Diablo 1 was a game that fit on a single CD and had fewer resource requirements than Angry Birds, but had what felt like HOURS and HOURS of voice acting, written text, and an understated plot that made you invested in figuring out the "why/what" 1/?
Part of the joy of the game was its dark tone and heavy emphasis on conversation. You'd go fight your way down a labyrinth for a few hours, come back to town, and talk to everyone as a little break. A reward for advancing further downward, it felt like a reward. Genius. 2/?
There was a small cast of characters, all of them normal folk trying to live in this shitty place with this crazy bastard ruling over them, hoping the rumors they hear are not true. They had skills, but NOPE, they didn't want any part of skeleton's with axes, dude. 3/?
So the game utilized you, the hero, as the agent of change, and the townsfolk as a backdrop to give you background detail: Leoric, his missing son, Lazarus, the Cathedral, The Lords of Hell. It felt like you were getting THEIR half of a conversation. 4/?
Fast forward to D3. The plot begins: a meteor fell from the sky and woke the dead in New Tristram. 30 years after the events of D1, no one has forgotten what happened in that place, so adventurers arrive looking for the falling star.
So far, IT'S STRONG AS HELL. Love it. 5/?
Where it grows weak, almost immediately, is that you no longer are the agent of change. You're being pointed to objective after objective with a threadbare reasoning why draped over the top. "The star was a man, and he lost his sword. Go get it." Pardon me? 6/?
This world is still in turmoil, but instead of asking the NPCs whats going on, 9/10 players are so BOMBARDED with colors and items and frantic music, and huge flashy abilities (like hurling 10 ton boulders out of your bellybutton) that they don't bother. It never grips them. 7/?
The quest's never "How do we restore his memories." You're told that immediately. The MOMENT it comes up: go get his sword. You're not looking for the pieces - you're given the location immediately.
The entire first 3 legs of the game revolve around getting White Castle. 8/?
Fetch quests kinda suck. Just true. We don't mind fetching things as PART of a quest, but being told "Go into the castle and on the first floor, just inside the door, is a tapestry - go get that." feels nowhere near as compelling as "There must be a clue hidden in the castle" 9/?
Why? Because the act of uncovering the information, the act of exploring and coming upon the answer yourself FEELS more rewarding, even if it's the EXACT same difficulty. You may talk to the NPCs and HEAR about the famed Tapestries. 10/?
Hell, even when you walk in the room it can be shooting off sparks and glowing bright orange like games like to do these days, but still - in that moment you'd have gained the realization: "This is just the thing we need!" And that is rewarding EVERY TIME. 11/?

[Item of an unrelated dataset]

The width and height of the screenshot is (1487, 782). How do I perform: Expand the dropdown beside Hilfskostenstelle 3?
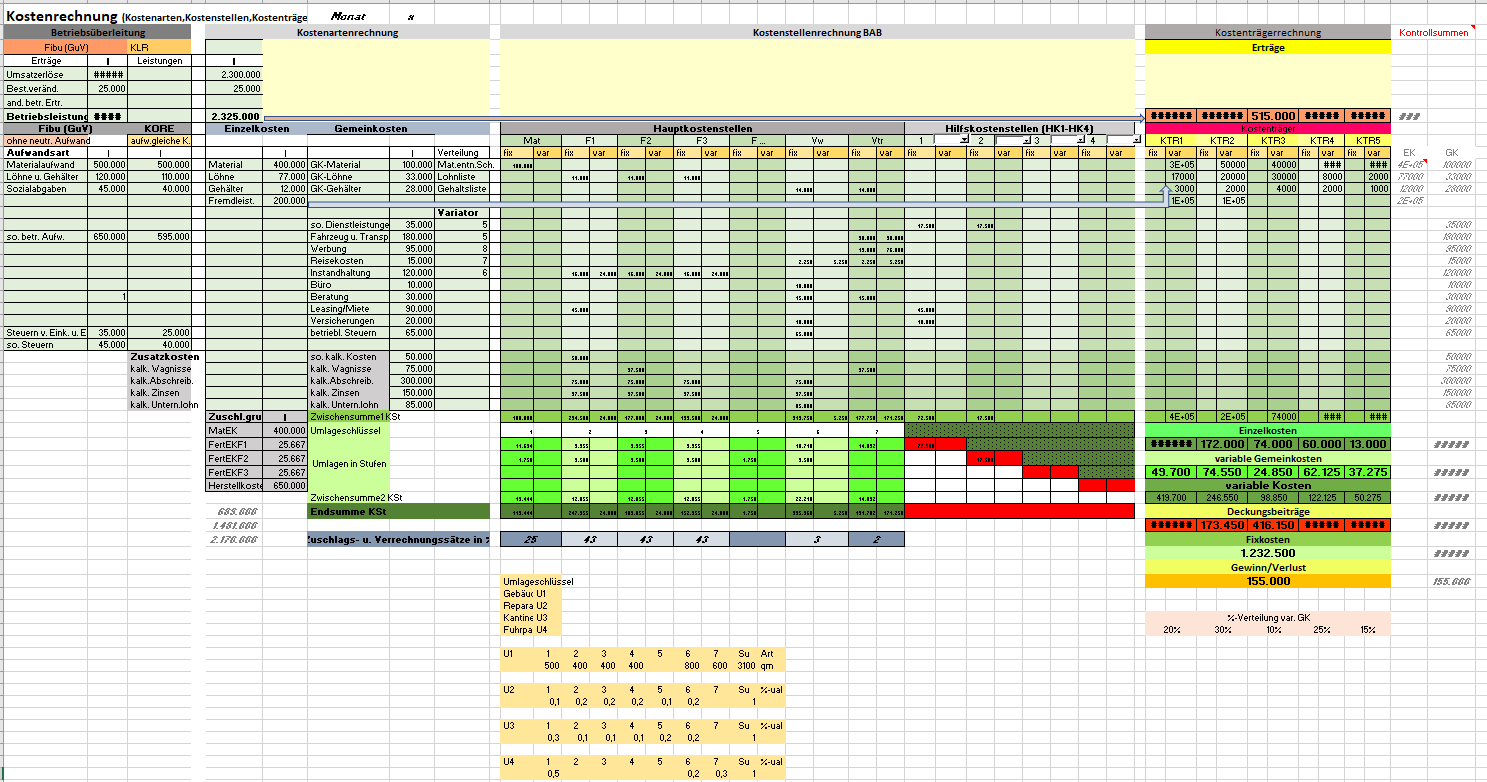[1079, 141]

No longer being the agent of change, we're a valet going and getting shit. There is another LOOMING misstep - the evil presented in the game seems INEPT by all accounts. D2 - Andariel took over a Monastery stronghold to block passage to the East for the Dark Wanderer. 12/?
That makes absolute sense. Andariel wanted to plug up the path the Dark Wanderer was taking and prevent any from following him, and it worked - until her destruction. In ACT 2, we discover the Dark Wanderer wants to free BAAL, super bad news. So we try to find him first. 13/?
In D3 we arrive at Caldeum we're told, immediately, that the city is in turmoil and that the child emperor is acting suspiciously dark along with his vicious royal guard, who we immediately find out are demons of Belial: in the first leg of the first quest of the entire act. 14/?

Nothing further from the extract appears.